The Garden Snug at Red House, London, with its sculpture seats and flowers in bloom
The Garden Snug at Red House | © National Trust Images/Chris Davies

In 2019 the Red House team embarked on a project to re-imagine one of William Morris’s garden enclosures. Using notes from architect Philip Webb and maps from the 1860s, we followed the footprint of one of the original ‘rooms.’ Now complete, the Garden Snug is a peaceful place for visitors to appreciate the simple beauty of the Red House garden, surrounded by the nature that inspired its famous former residents.

The story behind the Red House’s ‘garden rooms’

William Morris thought of the house and garden as one, and as such introduced the concept of ‘garden rooms’, dividing the garden into a series of small enclosures surrounded by wattle fencing.

While building Red House in 1859 William Morris and his architect Philip Webb put a lot of thought into the design of the garden. They wanted it to soften the effect of the startling red brick.

‘…fill up the flower-growing space with things that are free and interesting in their growth, leaving nature to do the desired complexity.’

- William Morris

Designing the Garden Snug

Just like William Morris, the project team took inspiration from medieval gardens. The space now includes artistic hand-crafted seating, traditional wattle fencing and some of William Morris’s favourite flowers.

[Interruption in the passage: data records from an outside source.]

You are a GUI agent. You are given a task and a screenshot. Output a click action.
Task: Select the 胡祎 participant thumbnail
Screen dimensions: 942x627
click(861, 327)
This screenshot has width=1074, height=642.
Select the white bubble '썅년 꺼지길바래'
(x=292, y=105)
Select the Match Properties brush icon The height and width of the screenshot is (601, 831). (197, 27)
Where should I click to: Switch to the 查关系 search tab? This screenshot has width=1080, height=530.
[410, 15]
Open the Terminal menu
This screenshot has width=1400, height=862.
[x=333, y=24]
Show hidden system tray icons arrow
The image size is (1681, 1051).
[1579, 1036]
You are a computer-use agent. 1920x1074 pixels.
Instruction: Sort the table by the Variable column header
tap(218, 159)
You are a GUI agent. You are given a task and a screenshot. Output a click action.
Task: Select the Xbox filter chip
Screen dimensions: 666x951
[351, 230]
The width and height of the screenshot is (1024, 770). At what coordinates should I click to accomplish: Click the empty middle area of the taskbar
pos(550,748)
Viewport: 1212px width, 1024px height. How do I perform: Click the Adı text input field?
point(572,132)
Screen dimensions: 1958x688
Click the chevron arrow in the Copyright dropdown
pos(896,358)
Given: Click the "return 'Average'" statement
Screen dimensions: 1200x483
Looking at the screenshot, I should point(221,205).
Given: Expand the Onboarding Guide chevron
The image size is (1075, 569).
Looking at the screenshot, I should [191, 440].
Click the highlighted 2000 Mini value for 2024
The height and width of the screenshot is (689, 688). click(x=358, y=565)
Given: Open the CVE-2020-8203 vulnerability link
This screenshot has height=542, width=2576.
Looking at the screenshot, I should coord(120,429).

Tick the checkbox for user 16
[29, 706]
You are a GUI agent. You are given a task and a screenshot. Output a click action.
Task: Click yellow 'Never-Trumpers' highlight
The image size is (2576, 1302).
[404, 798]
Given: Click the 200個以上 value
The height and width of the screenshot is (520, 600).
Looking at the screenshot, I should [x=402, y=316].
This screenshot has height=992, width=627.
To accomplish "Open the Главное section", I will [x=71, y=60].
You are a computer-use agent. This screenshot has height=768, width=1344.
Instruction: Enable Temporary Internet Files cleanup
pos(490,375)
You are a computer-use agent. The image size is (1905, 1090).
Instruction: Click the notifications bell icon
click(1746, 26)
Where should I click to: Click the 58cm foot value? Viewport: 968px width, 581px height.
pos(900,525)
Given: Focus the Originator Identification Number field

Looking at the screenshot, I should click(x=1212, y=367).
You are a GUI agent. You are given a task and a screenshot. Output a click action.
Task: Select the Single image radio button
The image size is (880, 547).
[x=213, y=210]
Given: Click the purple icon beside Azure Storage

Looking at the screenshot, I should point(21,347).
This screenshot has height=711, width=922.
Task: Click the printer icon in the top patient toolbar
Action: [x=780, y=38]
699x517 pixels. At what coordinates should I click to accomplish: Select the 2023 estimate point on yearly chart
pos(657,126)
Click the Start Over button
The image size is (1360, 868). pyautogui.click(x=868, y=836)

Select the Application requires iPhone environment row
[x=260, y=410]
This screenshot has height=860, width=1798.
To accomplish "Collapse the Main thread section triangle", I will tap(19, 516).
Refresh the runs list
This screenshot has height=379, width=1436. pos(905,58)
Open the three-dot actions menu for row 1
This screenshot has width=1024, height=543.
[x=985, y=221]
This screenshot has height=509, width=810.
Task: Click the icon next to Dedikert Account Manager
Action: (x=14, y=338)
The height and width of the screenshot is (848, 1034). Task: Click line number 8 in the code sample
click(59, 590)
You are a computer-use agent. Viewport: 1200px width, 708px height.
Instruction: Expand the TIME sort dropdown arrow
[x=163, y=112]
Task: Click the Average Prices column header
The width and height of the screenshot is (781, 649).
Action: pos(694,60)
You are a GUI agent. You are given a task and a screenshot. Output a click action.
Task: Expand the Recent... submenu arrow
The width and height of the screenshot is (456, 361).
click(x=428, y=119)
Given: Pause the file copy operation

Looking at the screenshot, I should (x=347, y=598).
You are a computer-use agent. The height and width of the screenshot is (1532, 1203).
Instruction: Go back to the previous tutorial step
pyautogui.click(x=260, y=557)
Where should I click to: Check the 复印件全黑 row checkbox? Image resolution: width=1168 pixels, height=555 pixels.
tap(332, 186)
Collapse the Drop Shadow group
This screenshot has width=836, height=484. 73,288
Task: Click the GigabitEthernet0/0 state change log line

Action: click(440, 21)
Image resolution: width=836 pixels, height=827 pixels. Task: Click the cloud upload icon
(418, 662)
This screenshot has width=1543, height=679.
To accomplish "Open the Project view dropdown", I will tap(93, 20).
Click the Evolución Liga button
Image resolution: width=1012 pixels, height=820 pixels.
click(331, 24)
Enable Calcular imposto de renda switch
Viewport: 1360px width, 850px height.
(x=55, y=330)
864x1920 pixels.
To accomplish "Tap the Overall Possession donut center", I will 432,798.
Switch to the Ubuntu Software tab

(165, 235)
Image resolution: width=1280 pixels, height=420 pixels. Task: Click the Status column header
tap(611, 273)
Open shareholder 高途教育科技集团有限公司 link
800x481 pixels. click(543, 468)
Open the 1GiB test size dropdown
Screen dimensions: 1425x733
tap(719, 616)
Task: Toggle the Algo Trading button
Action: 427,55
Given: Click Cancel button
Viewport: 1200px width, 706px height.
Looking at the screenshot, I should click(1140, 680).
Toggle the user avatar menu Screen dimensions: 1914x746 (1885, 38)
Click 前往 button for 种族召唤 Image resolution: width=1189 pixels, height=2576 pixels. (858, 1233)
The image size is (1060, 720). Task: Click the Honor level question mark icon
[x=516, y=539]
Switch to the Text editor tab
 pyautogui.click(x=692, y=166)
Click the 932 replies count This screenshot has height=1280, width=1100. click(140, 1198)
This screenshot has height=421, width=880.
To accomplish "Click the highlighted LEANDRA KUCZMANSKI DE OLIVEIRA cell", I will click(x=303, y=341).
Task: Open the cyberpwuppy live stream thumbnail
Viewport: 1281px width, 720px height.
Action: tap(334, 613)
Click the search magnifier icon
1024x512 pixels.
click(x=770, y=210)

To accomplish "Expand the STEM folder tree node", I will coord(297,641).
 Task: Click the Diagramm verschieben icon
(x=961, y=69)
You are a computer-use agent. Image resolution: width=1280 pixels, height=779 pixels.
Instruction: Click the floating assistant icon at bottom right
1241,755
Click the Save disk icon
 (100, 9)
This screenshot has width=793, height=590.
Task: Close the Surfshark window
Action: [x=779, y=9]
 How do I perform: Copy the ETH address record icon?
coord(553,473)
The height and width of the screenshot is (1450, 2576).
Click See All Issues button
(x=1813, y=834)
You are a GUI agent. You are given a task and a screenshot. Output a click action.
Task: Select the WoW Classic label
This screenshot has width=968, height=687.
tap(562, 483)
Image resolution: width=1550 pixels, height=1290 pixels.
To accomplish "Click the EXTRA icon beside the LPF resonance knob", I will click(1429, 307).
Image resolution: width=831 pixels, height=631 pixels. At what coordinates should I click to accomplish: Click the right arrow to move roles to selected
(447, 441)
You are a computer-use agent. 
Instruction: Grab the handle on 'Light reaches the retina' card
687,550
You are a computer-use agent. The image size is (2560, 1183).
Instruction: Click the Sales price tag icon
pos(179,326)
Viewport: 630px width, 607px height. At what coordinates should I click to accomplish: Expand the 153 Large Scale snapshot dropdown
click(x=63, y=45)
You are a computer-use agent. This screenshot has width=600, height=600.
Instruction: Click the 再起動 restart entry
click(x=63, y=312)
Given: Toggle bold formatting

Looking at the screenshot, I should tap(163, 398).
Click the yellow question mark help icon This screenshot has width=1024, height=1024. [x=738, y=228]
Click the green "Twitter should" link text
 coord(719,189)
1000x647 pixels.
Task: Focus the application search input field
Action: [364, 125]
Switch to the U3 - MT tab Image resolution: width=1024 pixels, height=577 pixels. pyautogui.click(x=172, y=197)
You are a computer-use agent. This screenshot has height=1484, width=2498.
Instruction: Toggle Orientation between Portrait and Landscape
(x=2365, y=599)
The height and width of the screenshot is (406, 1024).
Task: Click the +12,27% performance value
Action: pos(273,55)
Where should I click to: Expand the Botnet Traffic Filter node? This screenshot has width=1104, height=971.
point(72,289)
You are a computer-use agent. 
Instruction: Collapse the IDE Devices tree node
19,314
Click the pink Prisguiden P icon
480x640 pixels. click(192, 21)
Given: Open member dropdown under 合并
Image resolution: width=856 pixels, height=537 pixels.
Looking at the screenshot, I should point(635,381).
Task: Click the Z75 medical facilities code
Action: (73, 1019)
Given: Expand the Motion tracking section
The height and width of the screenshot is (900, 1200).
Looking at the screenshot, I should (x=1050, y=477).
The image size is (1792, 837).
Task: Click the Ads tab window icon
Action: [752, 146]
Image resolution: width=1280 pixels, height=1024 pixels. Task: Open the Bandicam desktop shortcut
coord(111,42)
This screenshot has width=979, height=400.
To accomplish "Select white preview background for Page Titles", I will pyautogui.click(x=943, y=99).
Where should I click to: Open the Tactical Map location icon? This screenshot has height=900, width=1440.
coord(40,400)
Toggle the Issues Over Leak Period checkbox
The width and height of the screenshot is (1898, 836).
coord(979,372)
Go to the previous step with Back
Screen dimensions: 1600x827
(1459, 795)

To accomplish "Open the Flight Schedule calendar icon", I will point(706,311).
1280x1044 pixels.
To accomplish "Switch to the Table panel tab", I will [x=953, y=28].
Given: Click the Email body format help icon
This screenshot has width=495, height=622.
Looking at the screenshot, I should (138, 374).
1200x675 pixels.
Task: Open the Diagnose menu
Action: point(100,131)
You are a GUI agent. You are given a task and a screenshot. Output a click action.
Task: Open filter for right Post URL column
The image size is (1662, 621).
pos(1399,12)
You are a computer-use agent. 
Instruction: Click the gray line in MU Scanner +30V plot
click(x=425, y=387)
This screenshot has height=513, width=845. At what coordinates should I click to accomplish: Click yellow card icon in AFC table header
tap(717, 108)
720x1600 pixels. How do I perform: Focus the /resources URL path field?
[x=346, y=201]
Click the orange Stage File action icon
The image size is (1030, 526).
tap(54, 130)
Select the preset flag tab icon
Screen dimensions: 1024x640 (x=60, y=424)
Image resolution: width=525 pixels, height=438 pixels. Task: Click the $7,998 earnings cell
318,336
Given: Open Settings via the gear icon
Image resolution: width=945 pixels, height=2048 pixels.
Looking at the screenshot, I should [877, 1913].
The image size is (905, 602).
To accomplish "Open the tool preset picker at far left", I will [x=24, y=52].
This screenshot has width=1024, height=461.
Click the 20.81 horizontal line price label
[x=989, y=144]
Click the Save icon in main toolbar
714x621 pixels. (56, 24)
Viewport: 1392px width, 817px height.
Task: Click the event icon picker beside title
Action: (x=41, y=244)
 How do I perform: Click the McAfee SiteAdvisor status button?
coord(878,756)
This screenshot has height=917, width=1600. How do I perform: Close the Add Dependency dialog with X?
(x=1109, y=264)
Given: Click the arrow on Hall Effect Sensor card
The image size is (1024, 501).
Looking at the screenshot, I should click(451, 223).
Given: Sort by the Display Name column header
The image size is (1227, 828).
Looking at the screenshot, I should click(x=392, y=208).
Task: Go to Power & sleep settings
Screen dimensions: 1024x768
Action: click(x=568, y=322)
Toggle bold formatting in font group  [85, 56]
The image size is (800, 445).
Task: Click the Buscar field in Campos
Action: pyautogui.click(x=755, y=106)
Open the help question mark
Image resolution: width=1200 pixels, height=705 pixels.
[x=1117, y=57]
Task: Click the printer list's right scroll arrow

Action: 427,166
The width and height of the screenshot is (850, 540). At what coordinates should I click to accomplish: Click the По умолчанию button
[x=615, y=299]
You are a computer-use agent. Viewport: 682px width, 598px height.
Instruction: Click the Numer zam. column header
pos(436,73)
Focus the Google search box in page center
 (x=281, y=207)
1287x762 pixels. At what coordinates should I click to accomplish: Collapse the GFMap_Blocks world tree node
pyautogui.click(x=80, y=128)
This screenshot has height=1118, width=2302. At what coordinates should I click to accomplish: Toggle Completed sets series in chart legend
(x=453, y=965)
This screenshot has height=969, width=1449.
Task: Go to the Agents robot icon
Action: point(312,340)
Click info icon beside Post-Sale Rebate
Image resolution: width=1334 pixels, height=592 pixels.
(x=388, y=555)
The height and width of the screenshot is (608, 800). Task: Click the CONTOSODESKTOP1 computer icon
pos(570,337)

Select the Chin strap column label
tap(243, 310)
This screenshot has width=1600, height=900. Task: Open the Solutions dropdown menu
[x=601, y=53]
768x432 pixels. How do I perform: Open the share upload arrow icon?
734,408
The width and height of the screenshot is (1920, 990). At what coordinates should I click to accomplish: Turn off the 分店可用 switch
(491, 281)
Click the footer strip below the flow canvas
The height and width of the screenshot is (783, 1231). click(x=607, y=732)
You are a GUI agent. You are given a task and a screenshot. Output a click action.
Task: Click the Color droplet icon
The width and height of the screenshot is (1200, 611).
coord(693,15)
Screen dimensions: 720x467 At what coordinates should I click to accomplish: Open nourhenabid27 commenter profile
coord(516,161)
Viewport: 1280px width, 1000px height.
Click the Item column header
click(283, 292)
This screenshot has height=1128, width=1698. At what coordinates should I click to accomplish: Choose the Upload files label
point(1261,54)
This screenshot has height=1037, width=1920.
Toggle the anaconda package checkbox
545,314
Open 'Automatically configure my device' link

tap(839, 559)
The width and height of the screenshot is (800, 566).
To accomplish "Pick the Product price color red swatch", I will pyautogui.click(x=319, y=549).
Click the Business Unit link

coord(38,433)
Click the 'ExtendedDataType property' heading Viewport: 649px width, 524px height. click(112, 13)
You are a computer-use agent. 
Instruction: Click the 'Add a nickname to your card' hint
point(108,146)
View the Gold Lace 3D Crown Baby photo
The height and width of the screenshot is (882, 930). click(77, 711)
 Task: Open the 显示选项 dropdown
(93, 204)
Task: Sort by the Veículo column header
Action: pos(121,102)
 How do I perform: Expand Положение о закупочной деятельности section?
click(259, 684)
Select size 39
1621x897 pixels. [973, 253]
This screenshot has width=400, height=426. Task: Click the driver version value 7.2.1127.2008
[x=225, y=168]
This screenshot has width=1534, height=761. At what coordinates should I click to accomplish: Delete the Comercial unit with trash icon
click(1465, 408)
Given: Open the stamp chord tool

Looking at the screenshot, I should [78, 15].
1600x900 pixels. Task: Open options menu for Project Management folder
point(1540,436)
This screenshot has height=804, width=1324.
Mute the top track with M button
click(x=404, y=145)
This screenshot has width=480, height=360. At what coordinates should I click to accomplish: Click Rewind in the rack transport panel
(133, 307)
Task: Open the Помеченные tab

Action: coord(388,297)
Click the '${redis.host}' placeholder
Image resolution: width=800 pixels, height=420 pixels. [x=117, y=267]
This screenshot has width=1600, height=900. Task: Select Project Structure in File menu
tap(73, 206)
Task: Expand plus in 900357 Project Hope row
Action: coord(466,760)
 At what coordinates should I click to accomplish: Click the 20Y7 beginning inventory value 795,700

The Snug has also been inspired by famous Morris & Co designs like Trellis, Daisy and Fruit, which Morris produced looking out over the garden at Red House more than 150 years ago. It is enclosed with traditional hazel and hawthorn and complemented by traditional cottage plants like Shasta daisies, columbines, honeysuckle, irises, peonies, jasmine and mock orange.

Person reading on a bench in the Garden Snug at Red House, London, with the wattle fencing visible.
Relaxing in the Garden Snug in the garden at Red House | © National Trust Images/Chris Davies

Traditional craftmanship in the Snug

In keeping with the spirit of the Arts and Crafts movement, which aimed to revive traditional craftsmanship skills, talented craftspeople from near and far have created landscaping features for the garden.

Four specially commissioned wooden seats from Scottish craftsman Angus Ross, with distinctive 2m high arches, were designed to echo the house’s medieval-inspired architecture. They sit harmoniously alongside the hand-woven wattle created by local craftsman John Waller.

This project marks the start of a longer-term ambition to bring back lost design elements and recapture the feel of William Morris’s original garden.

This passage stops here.